SCM-Arena results help inform deployment and oversight decisions for LLM-driven ordering systems: when autonomous operation is viable, when human-in-the-loop is warranted, and which operating conditions require guardrails.

  • Rapid cost ratio growth as visibility decreases suggests the model is brittle under information constraints. Avoid autonomous deployment in low-visibility settings; enforce human review.
  • High bullwhip under demand shocks indicates sensitivity to volatility. Models showing this pattern may amplify disruptions rather than absorb them; human oversight is warranted during demand transitions.
  • Stable cost ratio across conditions but high entropy means the model produces acceptable costs but through fragmented, uncoordinated ordering. This pattern may mask risks that surface at longer horizons or larger scale.
  • Failure in baseline (canonical Beer Game) conditions is a strong signal against deployment. If a model cannot maintain stability under the standard, well-studied setting, it is unlikely to perform reliably under real-world constraints.

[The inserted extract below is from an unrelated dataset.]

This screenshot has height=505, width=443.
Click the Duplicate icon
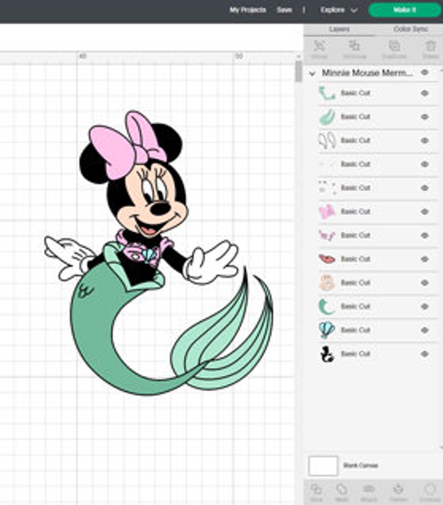pos(394,47)
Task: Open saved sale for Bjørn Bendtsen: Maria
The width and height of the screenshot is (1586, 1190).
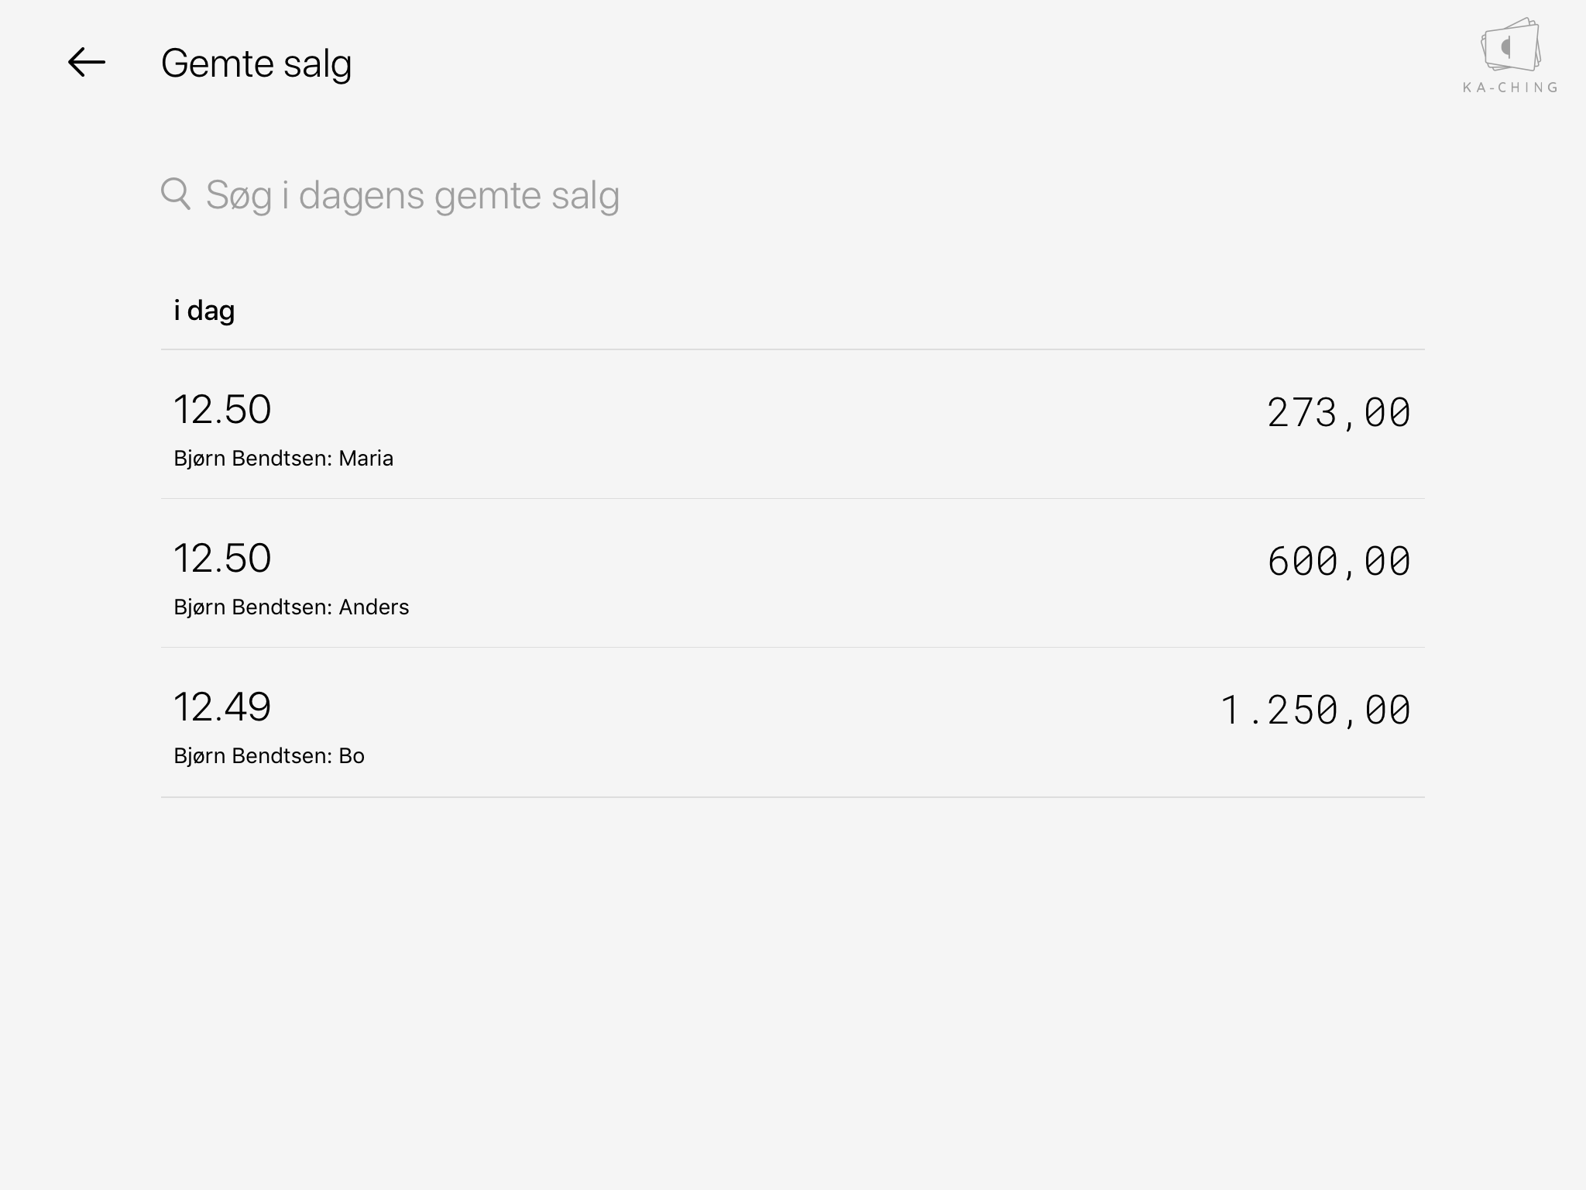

These are behavioral patterns observed across repeated episodes, not single-run anecdotes. See the guide for interpretation rules of thumb.

How it works
01
Models play the Beer Game

A canonical supply chain simulation with four tiers, information delays, and inventory dynamics. Used in operations research for decades.

02
We vary the conditions

Demand patterns (steady, random, shock, seasonal). Visibility (local, adjacent, full). Memory (none, short, full). Prompt framing.

03
We measure what happens

Cost ratio vs. a human baseline. Demand amplification (bullwhip). Coordination (entropy). Behavioral complexity.

04
You explore the results

Filter by model, scenario, or constraint. Compare side by side. See where behavior is stable and where it breaks.

Start here
What decisions this informs

SCM-Arena does not recommend specific models. It surfaces behavioral patterns that inform how you deploy, constrain, and oversee LLM-based ordering systems.

Autonomous vs. supervised

Models that maintain stable cost ratios across visibility and memory conditions may be candidates for autonomous operation in constrained settings. Models that degrade sharply need human-in-the-loop or tighter operating boundaries.

Failure mode awareness

Sensitivity plots reveal whether a model fails gradually (costs rise smoothly) or catastrophically (regime transition to runaway ordering). Catastrophic failure profiles warrant sandboxing and monitoring before any deployment.

Condition-specific guardrails

A model may be reliable under steady demand but brittle under shocks. SCM-Arena results help identify which operating conditions require fallback rules, safety limits, or human override.

Robustness signals

Consistency across repeated episodes (low variance in cost ratio, stable bullwhip) is a stronger signal than a single good run. SCM-Arena evaluates each model across many episodes to distinguish reliable behavior from lucky outcomes.

Why a behavioral benchmark

Traditional LLM benchmarks evaluate isolated responses: a question in, an answer out. They do not capture what happens when a model's decisions feed back into a system that changes over time.

In supply chain settings, decisions interact. One tier's order becomes another tier's demand. Information is delayed. Mistakes compound. A model that answers well in isolation can still destabilize a system.

SCM-Arena is designed to surface these dynamics. To our knowledge, it is the first benchmark focused on repeated, behavioral evaluation of LLM decision policies in a dynamic supply chain testbed.

Comparisons are diagnostic, not a winner-take-all ranking.